Over 800 million people in China will have at least one bank card by the end of 2012, Shu Shizhong, assistant president of China UnionPay, the country's largest bank card services provider, said Monday in Hefei, Anhui Province.
Some 318 million credit cards had been issued by the end of the third quarter, up 18.8 percent year-on-year, the central back data showed. But the growth rate was 1.5 percentage points lower than that registered during the same period last year.
"Unlike the aggressive expansion to grab market share in recent years, commercial banks implemented stricter rules for credit card issuance this year due to increasing default risks and the overall tight credit environment," Zhang Guoqiang, an analyst at industry website bankrate.com.cn, told the Global Times Monday.
Data from the central bank showed that credit card loans that were more than six months overdue reached a total of 14.43 billion yuan ($2.32 billion) by the end of September, up 8.8 percent quarter-on-quarter, and accounting for 1.4 percent of total credit loans outstanding.
Meanwhile, Chinese consumers have become more accustomed to paying by bank card. The average bank card transaction value per capita reached 4,152 yuan in the third quarter, up from 3,619 yuan in the second quarter.

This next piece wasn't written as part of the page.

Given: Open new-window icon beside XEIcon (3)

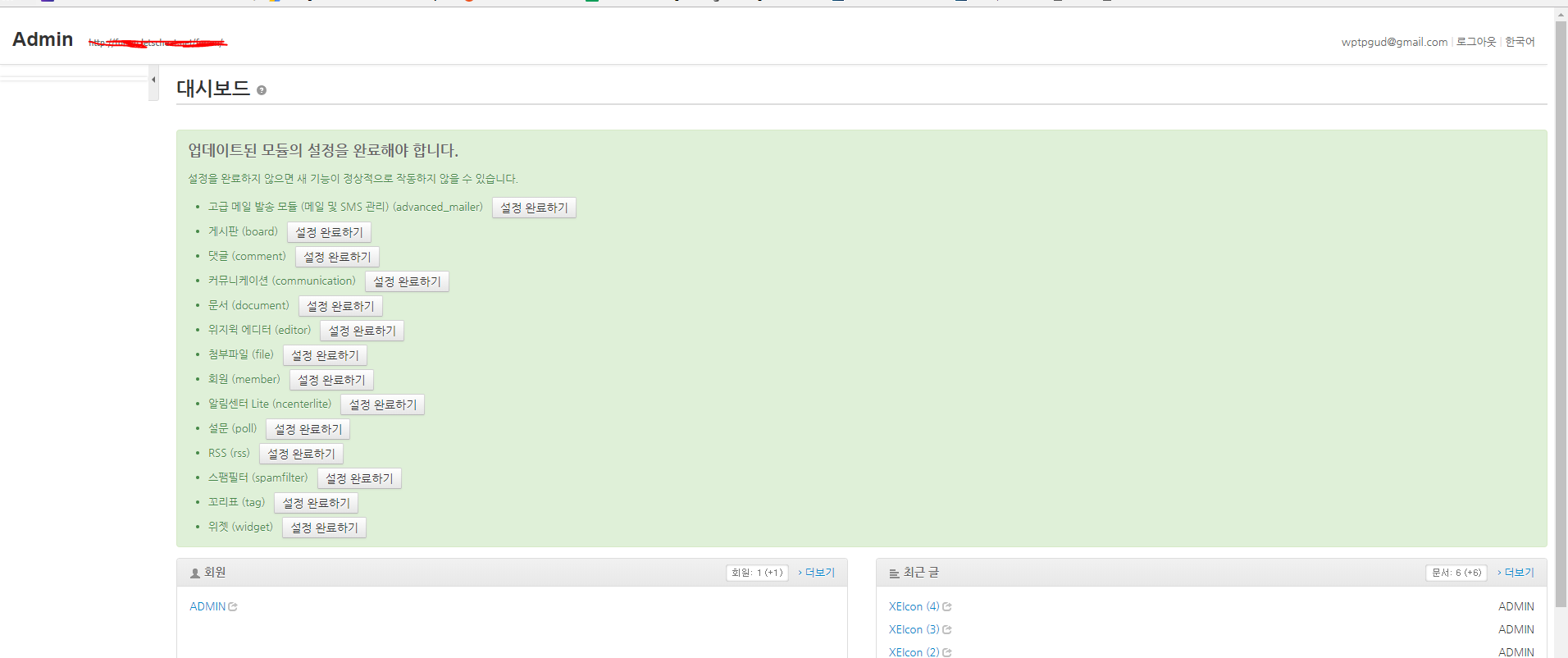Looking at the screenshot, I should (x=947, y=630).
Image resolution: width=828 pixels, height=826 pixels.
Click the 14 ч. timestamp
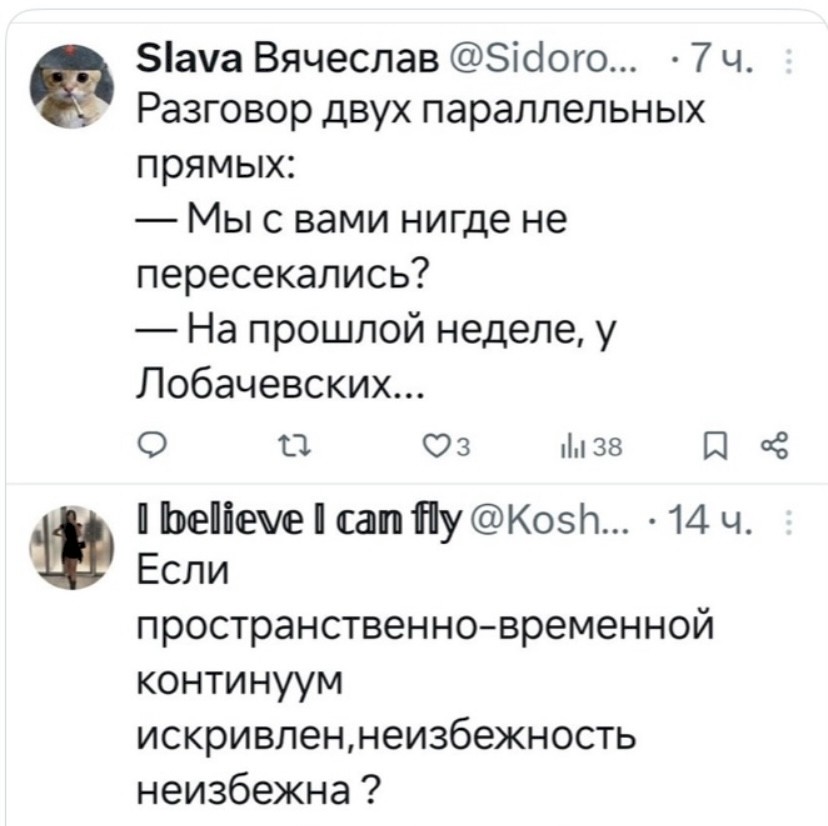point(720,520)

Bank card transactions accounted for 46.3 percent of China's retail sales in the third quarter of 2012, up 6.1 percentage points from a year earlier, according to the central bank.
"But the proportion is still lower than that in developed countries, where it amounts to up to 70 percent," Zhang said.
Industry experts hope that lowering bank card transaction fees will promote the use of bank cards.
Starting from February 25, 2013 China's businesses will pay 23 to 40 percent less in transaction fees when their customers pay by bank card, Shanghai Securities News, a daily newspaper affiliated to the Xinhua News Agency, reported Wednesday, citing sources from commercial banks.
Restaurant owners have complained in the past about their profit margins being squeezed by high bank card transaction fees. Currently, China UnionPay charges companies in the catering sector a fee of 2 percent of the transaction value.
"I found many restaurants, even some posh ones in Beijing's Sanlitun area, declined to accept payment by bank card," He Jie, a 29-year-old white-collar worker in Beijing, told the Global Times Monday.